Exactly the lines below from the one with "Viewport: 640px width, 410px height." up to and including the one with "Viewport: 708px width, 361px height." make up the answer, with nothing else added.
________________________
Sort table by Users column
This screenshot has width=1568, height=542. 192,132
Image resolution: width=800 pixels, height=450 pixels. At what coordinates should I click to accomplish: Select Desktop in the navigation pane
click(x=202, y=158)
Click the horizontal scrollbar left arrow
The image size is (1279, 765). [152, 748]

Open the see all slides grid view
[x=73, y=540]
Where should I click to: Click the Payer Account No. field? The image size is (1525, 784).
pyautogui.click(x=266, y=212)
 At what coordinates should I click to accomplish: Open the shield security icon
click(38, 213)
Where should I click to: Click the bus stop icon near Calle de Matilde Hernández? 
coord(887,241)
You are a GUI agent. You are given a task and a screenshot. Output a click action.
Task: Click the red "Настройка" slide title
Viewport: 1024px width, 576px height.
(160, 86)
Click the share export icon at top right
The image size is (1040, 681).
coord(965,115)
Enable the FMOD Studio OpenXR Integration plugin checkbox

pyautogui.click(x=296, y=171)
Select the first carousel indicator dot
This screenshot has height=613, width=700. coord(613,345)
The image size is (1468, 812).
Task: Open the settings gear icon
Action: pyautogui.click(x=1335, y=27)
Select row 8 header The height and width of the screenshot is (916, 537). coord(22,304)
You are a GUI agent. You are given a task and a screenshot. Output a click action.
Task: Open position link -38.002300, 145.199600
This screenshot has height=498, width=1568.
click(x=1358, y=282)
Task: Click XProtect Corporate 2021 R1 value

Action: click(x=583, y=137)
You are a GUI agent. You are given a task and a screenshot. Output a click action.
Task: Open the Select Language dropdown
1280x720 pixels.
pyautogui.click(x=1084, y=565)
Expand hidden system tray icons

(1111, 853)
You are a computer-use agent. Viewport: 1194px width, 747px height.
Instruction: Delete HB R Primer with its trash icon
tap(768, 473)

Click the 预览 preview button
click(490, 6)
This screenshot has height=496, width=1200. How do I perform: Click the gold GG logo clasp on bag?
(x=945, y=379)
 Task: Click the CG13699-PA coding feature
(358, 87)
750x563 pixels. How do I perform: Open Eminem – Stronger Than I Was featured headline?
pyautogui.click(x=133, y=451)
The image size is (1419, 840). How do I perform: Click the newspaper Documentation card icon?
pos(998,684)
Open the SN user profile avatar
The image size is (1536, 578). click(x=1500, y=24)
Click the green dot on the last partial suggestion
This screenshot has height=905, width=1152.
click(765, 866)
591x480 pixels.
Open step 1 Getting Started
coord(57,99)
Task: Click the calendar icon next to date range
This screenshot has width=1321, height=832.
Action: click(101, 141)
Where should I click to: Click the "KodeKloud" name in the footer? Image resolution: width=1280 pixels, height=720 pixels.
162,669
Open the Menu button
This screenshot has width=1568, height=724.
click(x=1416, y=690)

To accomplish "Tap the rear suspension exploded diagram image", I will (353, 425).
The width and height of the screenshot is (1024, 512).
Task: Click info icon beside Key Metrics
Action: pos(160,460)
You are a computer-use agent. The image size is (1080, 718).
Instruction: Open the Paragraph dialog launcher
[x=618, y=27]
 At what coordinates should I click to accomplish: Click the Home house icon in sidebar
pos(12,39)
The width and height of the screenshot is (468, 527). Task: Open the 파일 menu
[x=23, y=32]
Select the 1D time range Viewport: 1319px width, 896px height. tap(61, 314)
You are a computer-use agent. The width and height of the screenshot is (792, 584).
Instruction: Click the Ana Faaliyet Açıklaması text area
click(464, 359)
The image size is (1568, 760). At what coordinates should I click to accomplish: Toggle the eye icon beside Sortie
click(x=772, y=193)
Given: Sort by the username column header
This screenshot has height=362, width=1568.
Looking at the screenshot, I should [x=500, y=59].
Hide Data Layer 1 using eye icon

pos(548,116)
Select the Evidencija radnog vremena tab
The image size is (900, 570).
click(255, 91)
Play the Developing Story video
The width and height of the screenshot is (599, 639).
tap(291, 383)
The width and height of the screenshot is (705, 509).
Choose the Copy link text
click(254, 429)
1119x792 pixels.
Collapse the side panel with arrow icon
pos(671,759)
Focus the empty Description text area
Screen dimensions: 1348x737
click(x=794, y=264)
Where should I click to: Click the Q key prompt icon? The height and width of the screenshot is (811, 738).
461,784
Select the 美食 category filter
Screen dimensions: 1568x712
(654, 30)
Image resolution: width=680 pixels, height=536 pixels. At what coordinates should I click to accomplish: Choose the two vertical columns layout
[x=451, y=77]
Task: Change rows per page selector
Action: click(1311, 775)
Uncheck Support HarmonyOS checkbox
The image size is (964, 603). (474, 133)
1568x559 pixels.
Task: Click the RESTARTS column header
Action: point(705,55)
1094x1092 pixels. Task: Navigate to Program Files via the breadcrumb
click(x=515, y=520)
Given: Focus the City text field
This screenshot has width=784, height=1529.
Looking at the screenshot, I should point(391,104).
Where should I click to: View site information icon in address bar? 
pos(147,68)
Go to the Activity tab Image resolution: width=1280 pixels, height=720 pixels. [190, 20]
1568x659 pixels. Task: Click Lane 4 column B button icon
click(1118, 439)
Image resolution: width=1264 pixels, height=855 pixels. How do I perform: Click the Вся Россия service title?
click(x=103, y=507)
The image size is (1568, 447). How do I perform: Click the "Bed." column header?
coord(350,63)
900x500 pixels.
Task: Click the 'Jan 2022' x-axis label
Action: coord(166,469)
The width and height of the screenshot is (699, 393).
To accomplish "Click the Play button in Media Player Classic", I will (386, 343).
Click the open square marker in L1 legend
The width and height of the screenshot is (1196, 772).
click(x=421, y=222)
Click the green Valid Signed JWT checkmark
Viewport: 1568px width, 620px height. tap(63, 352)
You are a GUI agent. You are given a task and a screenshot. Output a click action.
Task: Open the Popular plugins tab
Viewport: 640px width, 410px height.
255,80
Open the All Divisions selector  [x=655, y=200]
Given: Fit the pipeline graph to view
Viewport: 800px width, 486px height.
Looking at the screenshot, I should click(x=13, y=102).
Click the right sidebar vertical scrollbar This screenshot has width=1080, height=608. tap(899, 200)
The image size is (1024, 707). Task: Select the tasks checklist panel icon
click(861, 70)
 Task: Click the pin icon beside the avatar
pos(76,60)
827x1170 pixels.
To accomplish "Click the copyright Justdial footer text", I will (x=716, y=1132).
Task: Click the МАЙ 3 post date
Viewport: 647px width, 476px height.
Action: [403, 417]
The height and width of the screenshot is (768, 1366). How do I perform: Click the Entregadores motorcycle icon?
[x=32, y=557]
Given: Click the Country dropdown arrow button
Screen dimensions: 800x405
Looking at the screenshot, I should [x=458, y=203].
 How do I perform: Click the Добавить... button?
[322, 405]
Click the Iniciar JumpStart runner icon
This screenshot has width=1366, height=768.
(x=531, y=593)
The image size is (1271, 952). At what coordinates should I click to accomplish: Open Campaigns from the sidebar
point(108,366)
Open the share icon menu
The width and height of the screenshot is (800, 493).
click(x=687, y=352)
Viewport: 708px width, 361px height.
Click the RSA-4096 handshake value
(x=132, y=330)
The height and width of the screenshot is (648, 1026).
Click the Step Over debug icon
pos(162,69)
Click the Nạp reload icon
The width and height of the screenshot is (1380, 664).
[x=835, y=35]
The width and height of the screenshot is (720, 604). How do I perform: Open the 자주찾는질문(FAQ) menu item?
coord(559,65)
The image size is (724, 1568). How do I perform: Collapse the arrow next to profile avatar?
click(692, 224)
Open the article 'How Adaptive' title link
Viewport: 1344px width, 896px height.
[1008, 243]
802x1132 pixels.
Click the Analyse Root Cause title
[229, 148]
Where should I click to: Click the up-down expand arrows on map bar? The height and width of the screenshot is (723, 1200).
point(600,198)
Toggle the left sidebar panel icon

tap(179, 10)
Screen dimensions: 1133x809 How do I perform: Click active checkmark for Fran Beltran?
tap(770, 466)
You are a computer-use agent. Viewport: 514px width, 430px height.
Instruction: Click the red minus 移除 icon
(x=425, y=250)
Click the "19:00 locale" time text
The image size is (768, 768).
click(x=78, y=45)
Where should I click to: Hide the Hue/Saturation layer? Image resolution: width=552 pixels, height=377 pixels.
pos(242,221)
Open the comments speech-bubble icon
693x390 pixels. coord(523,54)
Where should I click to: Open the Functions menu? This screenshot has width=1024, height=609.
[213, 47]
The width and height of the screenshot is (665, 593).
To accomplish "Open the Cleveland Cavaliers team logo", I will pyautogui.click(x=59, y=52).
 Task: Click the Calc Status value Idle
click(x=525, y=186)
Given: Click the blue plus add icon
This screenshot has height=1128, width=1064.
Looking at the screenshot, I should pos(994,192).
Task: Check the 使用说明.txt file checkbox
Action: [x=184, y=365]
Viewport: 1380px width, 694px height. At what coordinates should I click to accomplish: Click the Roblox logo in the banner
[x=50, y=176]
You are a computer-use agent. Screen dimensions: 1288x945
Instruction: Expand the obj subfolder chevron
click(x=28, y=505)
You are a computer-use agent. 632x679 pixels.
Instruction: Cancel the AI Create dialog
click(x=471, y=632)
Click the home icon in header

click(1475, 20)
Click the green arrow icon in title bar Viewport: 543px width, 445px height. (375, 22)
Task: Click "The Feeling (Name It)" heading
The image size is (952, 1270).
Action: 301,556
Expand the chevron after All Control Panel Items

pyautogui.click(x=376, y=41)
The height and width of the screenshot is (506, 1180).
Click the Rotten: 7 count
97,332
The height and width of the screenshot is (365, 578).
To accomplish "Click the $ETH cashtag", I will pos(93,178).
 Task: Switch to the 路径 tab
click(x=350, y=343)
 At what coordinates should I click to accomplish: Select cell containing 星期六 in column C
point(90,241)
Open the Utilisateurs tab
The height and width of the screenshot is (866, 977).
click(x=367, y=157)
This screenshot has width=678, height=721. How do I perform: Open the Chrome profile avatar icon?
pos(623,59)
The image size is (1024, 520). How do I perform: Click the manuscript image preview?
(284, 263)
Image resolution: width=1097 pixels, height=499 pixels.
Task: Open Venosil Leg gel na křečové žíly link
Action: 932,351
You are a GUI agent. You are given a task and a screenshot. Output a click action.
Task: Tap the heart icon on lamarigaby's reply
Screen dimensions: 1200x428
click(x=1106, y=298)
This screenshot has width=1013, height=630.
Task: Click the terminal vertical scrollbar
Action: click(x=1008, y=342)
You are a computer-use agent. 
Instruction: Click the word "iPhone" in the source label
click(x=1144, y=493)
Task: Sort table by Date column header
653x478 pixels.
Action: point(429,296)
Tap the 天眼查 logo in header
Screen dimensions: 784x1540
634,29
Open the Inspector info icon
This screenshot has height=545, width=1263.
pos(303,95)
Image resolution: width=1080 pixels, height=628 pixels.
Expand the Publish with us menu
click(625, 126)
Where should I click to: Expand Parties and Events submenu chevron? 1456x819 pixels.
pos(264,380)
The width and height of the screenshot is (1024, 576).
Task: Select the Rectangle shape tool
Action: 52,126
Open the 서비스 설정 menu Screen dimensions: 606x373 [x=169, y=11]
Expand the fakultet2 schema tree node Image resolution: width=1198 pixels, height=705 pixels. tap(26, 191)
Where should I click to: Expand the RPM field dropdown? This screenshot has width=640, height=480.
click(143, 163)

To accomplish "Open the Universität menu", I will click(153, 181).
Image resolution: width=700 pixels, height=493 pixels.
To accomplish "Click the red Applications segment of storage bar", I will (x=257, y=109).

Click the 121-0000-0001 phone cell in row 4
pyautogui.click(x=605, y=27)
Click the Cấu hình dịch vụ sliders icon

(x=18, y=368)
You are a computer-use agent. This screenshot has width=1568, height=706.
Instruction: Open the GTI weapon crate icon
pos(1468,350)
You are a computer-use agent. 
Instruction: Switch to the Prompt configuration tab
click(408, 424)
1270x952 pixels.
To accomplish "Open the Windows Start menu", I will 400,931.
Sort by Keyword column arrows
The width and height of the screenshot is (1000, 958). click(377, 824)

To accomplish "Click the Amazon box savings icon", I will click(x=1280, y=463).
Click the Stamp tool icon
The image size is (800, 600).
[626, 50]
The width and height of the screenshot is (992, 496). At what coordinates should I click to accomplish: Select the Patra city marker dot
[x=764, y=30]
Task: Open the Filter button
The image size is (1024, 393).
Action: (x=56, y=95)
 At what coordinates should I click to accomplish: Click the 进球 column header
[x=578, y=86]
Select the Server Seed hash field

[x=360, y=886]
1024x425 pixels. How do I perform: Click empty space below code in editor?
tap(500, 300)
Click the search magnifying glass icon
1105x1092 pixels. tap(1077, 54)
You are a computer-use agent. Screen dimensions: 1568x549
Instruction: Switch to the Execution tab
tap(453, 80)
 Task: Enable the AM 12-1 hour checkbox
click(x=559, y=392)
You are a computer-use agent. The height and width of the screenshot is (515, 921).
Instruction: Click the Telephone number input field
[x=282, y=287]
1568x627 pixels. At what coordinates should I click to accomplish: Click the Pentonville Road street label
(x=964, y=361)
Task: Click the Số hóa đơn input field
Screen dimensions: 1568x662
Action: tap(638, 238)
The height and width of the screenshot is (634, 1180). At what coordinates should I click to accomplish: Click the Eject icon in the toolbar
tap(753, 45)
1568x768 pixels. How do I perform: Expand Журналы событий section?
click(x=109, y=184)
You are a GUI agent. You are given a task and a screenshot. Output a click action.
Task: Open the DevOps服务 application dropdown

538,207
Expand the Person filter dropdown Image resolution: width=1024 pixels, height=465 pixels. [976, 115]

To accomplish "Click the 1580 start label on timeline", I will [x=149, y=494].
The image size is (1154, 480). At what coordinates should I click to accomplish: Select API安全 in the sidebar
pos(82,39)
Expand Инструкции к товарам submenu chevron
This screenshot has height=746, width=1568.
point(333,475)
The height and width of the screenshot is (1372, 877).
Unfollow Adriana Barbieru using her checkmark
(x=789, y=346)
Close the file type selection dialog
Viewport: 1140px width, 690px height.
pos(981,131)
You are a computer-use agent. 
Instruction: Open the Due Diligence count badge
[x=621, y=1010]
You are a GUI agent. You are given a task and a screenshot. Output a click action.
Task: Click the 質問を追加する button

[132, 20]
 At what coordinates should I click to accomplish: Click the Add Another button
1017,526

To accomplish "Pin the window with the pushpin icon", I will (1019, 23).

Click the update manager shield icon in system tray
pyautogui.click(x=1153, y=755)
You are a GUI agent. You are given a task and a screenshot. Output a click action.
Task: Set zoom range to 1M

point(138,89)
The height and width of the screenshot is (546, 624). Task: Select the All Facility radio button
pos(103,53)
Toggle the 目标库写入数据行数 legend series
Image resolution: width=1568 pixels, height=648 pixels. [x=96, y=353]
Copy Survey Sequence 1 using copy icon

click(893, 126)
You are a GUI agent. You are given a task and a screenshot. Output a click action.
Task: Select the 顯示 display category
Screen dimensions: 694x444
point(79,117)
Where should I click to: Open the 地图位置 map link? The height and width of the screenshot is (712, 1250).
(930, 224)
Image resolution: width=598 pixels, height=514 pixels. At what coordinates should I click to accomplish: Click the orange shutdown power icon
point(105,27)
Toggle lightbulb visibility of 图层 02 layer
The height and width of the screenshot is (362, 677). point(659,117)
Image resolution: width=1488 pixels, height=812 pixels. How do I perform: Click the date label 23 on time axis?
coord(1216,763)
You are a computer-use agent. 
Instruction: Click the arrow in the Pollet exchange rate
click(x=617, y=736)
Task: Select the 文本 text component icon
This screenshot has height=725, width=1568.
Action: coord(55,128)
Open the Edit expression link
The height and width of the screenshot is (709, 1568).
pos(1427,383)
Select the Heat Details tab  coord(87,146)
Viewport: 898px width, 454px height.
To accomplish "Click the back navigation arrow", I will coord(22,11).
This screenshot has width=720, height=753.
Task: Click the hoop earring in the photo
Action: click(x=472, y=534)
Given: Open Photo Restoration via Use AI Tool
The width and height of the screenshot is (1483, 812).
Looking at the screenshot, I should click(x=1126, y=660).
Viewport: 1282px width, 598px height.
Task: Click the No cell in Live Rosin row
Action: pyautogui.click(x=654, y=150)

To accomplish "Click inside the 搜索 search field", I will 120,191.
________________________
== YOUR RESPONSE ==
Viewport: 640px width, 410px height.
255,80
Open the All Divisions selector  [x=655, y=200]
Given: Fit the pipeline graph to view
Viewport: 800px width, 486px height.
Looking at the screenshot, I should click(x=13, y=102).
Click the right sidebar vertical scrollbar This screenshot has width=1080, height=608. tap(899, 200)
The image size is (1024, 707). Task: Select the tasks checklist panel icon
click(861, 70)
 Task: Click the pin icon beside the avatar
pos(76,60)
827x1170 pixels.
To accomplish "Click the copyright Justdial footer text", I will (x=716, y=1132).
Task: Click the МАЙ 3 post date
Viewport: 647px width, 476px height.
Action: [403, 417]
The height and width of the screenshot is (768, 1366). How do I perform: Click the Entregadores motorcycle icon?
[x=32, y=557]
Given: Click the Country dropdown arrow button
Screen dimensions: 800x405
Looking at the screenshot, I should [x=458, y=203].
 How do I perform: Click the Добавить... button?
[322, 405]
Click the Iniciar JumpStart runner icon
This screenshot has width=1366, height=768.
(x=531, y=593)
The image size is (1271, 952). At what coordinates should I click to accomplish: Open Campaigns from the sidebar
point(108,366)
Open the share icon menu
The width and height of the screenshot is (800, 493).
click(x=687, y=352)
Viewport: 708px width, 361px height.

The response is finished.